April 22, 2025 By Business Wire

New ETF suite combines 100% exposure to paired market leaders like NVIDIA, Strategy, Meta, and Uber, redefining how investors access market-moving stocks.



NEW YORK--(BUSINESS WIRE)--Please replace the release dated March 6, 2025 with the following corrected version due to multiple revisions.

The updated release reads:

QUANTIFY FUNDS REDEFINES SINGLE STOCK INVESTING WITH LAUNCH OF FIRST-EVER DOUBLE-STACKED ETFS

New ETF suite combines 100% exposure to paired market leaders like NVIDIA, Strategy, Meta, and Uber, redefining how investors access market-moving stocks.

Quantify Funds, a leading ETF provider, announces the launch of four new double-stacked single stock ETFs, reinforcing its position as the largest issuer of stacked ETFs in the U.S.

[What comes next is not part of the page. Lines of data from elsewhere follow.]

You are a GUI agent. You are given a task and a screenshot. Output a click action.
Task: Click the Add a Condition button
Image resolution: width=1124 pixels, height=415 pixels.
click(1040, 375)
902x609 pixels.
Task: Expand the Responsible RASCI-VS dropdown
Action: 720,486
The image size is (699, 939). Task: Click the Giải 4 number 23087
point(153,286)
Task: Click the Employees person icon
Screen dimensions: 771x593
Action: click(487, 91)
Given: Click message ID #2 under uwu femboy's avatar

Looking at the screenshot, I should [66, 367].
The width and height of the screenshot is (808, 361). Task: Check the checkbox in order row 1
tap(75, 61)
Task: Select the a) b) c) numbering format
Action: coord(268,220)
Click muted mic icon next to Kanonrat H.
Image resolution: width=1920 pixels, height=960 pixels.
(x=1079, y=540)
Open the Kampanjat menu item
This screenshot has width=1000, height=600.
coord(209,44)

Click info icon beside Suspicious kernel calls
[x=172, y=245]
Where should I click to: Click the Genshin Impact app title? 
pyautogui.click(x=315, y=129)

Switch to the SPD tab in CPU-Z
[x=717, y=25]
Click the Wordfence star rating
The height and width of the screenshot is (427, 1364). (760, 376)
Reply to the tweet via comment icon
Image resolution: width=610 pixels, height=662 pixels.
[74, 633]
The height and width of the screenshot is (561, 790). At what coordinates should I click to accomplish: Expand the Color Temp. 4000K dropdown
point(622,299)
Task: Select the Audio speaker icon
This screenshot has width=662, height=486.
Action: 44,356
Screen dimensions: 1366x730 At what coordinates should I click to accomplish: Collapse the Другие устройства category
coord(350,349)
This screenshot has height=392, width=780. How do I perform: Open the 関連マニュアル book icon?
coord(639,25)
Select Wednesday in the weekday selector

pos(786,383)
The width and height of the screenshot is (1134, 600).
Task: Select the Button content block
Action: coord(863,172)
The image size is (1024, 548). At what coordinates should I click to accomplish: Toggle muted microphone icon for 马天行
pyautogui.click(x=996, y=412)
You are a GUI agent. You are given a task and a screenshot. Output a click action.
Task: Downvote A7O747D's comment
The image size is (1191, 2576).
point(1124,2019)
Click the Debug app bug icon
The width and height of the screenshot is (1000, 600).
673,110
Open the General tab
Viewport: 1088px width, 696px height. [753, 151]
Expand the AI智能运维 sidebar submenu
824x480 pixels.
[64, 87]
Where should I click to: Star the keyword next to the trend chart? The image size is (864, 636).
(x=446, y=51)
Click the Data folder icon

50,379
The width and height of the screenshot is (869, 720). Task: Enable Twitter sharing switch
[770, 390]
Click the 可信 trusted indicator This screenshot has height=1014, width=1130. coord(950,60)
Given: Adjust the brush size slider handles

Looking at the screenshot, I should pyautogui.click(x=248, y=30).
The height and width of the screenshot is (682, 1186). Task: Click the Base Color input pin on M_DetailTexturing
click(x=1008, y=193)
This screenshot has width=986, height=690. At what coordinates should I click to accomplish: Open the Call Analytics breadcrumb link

The new ETFs combine exposure to some of the market's most dynamic companies, offering investors efficient access to paired positions in technology, cryptocurrency, and transportation leaders.

STKd 100% MSTR & 100% COIN ETF

APED

STKd 100% NVDA & 100% AMD ETF

LAYS

STKd 100% SMCI & 100% NVDA ETF

SPCY

STKd 100% UBER & 100% TSLA ETF

ZIPP

The funds trade on the Nasdaq Exchange and are designed for investors seeking concentrated exposure to pairs of high-profile stocks through the efficiency and transparency of the ETF structure. Each fund provides investors with 100% exposure to each of its underlying securities through Quantify’s and ReturnStacked™ (STKd) methodology. By using swaps and options to create leverage, this methodology allows investors to gain exposure to the performance of the underlying securities.

These new offerings expand Quantify Funds' existing suite of stacked ETFs, reinforcing the firm's commitment to providing innovative investment solutions. Detailed information about APED, LAYS, SPCY and ZIPP is available at www.quantifyfunds.com.

About

Quantify Funds specializes in developing innovative exchange-traded funds that make sophisticated investment strategies accessible through the ETF structure. The firm maintains the largest lineup of stacked ETFs in the United States.

Important Information Investing involves risk, including possible loss of principal. The Funds are non-diversified and concentrate their investments in securities and derivatives of individual companies. This exposes the Funds to greater market fluctuations than diversified funds. Double-stacked exposure may increase volatility and amplify losses. If the share price of the underlying securities decrease, the Funds will likely lose value and, as a result, the Funds may suffer significant losses.

Investors should consider the investment objectives, risks, charges and expenses carefully before investing. For a prospectus or summary prospectus with this and other information about the Fund, please call (844) 599-9888 or visit our website at www.quantifyfunds.com. Read the prospectus or summary prospectus carefully before investing.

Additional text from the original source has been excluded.